____ FRAGMENTO DEL DOCUMENTO
Hablamos del conjunto del ERE, que afecta a 4.525 trabajadores de siete filiales de la compañía en España, pero la rebelión se concentra en el Corporativo, el área más importante de la compañía que incluye a directivos, ingenieros, jurídicos, etc, y en el que habría algo más de 1.000 afectados por el expediente.
La primera chapuza es el argumento utilizado por Telefónica para justificar el expediente que, conviene recordar, está sujeto a la legislación. Por eso, no todo vale y decir que el ajuste se hace “por criterio de la empresa”, está dentro de los criterios inválidos. El asunto no deja de ser una chapuza mayúscula, porque resulta muy sencillo justificar un ERE, por ejemplo, porque así lo exige la nueva estrategia de la empresa que se va a volcar en otros campos. Pero decir “por criterio de la empresa” es tanto como decir “porque me da la gana”, y eso no es admisible.
Luego está la racanería de la compañía, ahora bajo la batuta del muy social Gobierno Sánchez, que está ofreciendo 5.000 euros -sí, han leído bien- a los que acepten salir voluntariamente. Estamos hablando de empleados y directivos con años y responsabilidades en la casa, no de alumnos en prácticas, con todos los respetos.
Chapuza y rácano, el caso es que algunos empleados han creado una plataforma para ir a los tribunales para anular el ERE. Es lo que le faltaba a la Telefónica de Marc Murtra, Emilio Gayo y Javier de Paz.
________
#### [TAREAS PROPUESTAS]
(a) Responde a estas preguntas sobre el texto del ERE de Telefónica:
(i) ¿A cuántos trabajadores afecta el ERE en su conjunto?
(ii) ¿Qué cantidad ofrece la compañía a quienes acepten salir voluntariamente?
(iii) ¿Qué han creado algunos empleados para ir a los tribunales?
(b) Reproduce sin cambios el pasaje del texto del ERE de Telefónica que comienza en las palabras "Hablamos del conjunto" y termina tras las palabras "no es admisible.".
No es necesario consultar las entradas para resolver nada.
____ DATOS PROPORCIONADOS
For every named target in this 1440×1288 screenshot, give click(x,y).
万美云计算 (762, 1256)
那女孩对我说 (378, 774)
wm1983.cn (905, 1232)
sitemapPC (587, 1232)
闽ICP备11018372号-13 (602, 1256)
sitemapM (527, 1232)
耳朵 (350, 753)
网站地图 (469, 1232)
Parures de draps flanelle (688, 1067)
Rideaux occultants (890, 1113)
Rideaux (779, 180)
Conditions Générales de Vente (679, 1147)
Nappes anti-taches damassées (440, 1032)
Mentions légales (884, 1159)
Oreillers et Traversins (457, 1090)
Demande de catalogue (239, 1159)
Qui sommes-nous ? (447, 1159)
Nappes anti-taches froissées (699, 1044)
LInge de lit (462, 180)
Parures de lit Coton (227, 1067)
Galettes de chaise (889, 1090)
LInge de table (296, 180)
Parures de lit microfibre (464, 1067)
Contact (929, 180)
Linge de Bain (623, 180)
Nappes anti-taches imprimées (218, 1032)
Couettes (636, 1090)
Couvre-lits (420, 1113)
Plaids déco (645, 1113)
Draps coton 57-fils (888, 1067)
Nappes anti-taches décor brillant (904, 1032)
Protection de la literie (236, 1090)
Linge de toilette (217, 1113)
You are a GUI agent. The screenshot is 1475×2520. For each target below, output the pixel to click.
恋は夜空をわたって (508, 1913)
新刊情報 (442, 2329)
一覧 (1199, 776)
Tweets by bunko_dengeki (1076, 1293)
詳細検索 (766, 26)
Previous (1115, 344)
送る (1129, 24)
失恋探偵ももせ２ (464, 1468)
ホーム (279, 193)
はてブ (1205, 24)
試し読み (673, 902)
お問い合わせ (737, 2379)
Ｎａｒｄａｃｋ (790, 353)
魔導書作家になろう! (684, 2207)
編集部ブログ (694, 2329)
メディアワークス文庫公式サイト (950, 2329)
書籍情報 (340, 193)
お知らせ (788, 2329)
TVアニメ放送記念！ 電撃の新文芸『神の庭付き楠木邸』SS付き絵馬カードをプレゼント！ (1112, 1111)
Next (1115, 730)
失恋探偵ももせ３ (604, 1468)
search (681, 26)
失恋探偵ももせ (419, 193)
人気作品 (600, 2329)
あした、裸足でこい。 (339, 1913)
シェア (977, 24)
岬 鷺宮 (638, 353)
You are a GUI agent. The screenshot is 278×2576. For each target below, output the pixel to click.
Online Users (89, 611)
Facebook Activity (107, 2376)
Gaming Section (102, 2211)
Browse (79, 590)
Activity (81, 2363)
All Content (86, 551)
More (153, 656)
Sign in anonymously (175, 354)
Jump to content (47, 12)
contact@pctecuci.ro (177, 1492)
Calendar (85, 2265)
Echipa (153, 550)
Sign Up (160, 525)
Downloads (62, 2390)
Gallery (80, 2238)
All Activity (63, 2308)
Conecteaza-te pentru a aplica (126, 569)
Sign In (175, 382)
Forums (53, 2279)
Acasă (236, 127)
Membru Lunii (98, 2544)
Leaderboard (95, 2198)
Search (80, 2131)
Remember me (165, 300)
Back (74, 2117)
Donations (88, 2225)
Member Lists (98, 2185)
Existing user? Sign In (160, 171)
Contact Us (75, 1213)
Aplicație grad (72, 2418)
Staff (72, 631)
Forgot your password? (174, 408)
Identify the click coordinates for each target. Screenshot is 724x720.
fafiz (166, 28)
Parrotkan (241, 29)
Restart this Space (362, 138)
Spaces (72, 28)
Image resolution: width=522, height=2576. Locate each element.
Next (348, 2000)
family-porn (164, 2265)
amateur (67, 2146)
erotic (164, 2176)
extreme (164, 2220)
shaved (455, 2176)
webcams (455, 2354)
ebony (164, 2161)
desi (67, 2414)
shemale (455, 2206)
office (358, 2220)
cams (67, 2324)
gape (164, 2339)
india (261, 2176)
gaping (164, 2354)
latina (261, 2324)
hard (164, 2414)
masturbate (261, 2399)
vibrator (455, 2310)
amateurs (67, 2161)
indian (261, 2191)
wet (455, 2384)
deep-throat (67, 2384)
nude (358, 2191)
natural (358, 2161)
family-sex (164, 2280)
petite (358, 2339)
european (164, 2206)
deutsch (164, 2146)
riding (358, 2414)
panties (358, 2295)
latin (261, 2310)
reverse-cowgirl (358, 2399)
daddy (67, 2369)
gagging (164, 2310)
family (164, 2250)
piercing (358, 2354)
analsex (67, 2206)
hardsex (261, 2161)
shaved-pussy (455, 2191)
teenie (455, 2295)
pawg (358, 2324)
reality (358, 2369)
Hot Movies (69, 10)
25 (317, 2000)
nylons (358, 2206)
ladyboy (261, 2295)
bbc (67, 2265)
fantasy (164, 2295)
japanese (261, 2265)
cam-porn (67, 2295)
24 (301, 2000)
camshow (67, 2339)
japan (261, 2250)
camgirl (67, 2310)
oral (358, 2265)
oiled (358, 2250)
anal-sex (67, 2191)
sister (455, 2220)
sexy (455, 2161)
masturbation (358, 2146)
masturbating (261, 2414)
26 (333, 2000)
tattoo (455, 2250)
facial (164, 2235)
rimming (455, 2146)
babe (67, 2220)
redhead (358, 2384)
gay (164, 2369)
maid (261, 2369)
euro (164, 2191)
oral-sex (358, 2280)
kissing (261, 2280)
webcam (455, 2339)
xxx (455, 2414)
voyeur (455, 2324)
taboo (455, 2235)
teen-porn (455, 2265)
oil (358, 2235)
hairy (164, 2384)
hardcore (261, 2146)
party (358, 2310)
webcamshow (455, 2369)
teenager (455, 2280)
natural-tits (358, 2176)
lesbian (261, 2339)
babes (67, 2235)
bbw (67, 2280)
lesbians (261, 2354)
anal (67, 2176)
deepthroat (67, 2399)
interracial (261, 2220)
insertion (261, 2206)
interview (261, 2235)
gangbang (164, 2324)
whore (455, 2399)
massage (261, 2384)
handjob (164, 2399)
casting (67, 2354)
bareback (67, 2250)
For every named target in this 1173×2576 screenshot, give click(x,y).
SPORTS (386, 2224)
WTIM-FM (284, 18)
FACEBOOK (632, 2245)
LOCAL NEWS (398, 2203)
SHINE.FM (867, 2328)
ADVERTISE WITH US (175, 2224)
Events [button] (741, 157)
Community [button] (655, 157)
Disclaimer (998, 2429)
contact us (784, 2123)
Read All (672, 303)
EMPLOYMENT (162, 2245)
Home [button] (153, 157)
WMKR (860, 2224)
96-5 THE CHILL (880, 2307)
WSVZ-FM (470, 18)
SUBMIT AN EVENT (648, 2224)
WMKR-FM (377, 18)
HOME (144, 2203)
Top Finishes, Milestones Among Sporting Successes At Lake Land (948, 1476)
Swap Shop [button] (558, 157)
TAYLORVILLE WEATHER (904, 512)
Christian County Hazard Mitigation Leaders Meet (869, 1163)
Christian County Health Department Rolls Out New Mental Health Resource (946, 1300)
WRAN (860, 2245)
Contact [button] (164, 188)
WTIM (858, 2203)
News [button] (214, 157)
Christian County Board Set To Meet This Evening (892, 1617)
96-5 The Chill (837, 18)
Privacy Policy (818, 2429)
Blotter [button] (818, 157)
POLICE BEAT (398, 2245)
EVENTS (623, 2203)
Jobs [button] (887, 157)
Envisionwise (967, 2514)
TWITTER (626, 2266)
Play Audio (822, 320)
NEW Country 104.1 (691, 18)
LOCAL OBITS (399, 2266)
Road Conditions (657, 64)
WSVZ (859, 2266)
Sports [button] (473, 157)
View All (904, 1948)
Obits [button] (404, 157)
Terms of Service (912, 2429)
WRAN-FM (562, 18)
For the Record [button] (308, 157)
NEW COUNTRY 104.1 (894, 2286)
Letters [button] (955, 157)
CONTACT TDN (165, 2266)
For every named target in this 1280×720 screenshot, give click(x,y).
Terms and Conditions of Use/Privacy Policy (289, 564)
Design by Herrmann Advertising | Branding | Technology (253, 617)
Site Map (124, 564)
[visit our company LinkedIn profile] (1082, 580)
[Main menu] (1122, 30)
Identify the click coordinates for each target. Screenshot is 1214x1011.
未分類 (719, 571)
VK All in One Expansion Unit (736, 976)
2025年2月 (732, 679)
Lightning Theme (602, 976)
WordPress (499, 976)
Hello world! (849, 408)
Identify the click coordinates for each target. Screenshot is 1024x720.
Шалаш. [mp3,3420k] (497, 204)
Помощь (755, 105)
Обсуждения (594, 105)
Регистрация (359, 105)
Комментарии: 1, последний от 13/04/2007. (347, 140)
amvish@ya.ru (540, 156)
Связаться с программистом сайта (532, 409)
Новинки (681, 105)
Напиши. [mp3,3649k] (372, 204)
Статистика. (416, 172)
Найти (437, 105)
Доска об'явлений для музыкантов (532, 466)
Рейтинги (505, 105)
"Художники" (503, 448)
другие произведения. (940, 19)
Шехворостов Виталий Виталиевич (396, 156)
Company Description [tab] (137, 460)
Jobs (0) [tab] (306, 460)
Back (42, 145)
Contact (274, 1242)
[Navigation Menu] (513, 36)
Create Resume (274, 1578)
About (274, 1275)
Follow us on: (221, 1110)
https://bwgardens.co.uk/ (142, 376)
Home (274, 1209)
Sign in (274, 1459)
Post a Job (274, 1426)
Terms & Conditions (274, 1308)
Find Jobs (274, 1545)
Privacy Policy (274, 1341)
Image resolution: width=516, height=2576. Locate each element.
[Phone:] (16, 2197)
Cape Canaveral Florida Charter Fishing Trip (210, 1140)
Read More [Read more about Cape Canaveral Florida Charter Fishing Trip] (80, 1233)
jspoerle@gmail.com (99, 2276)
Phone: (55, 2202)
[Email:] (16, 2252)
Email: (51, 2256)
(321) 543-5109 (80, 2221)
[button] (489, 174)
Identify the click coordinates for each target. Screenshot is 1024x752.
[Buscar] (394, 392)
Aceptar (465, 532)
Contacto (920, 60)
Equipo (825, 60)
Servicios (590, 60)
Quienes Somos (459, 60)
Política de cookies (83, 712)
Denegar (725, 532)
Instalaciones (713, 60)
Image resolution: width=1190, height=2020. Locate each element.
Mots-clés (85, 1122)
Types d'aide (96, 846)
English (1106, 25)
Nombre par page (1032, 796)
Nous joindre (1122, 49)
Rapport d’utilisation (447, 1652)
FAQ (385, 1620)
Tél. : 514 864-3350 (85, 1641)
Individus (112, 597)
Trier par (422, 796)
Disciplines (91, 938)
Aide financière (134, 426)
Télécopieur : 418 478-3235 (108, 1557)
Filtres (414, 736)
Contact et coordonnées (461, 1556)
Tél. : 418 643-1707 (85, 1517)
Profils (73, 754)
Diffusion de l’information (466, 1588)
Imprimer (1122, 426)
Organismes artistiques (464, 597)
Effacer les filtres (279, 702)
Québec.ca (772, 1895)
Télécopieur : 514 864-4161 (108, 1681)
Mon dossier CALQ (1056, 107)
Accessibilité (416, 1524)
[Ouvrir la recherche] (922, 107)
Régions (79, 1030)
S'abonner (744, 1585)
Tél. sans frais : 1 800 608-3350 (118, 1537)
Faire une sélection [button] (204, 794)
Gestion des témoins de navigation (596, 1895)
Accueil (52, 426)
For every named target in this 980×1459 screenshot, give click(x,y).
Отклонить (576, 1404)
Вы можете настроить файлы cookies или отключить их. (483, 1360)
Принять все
________
#### [EJERCICIO RESUELTO]
(a)
(i) A 4.525 trabajadores de siete filiales de la compañía en España.
(ii) 5.000 euros.
(iii) Una plataforma para ir a los tribunales a anular el ERE.

(b)
Hablamos del conjunto del ERE, que afecta a 4.525 trabajadores de siete filiales de la compañía en España, pero la rebelión se concentra en el Corporativo, el área más importante de la compañía que incluye a directivos, ingenieros, jurídicos, etc, y en el que habría algo más de 1.000 afectados por el expediente.
La primera chapuza es el argumento utilizado por Telefónica para justificar el expediente que, conviene recordar, está sujeto a la legislación. Por eso, no todo vale y decir que el ajuste se hace “por criterio de la empresa”, está dentro de los criterios inválidos. El asunto no deja de ser una chapuza mayúscula, porque resulta muy sencillo justificar un ERE, por ejemplo, porque así lo exige la nueva estrategia de la empresa que se va a volcar en otros campos. Pero decir “por criterio de la empresa” es tanto como decir “porque me da la gana”, y eso no es admisible.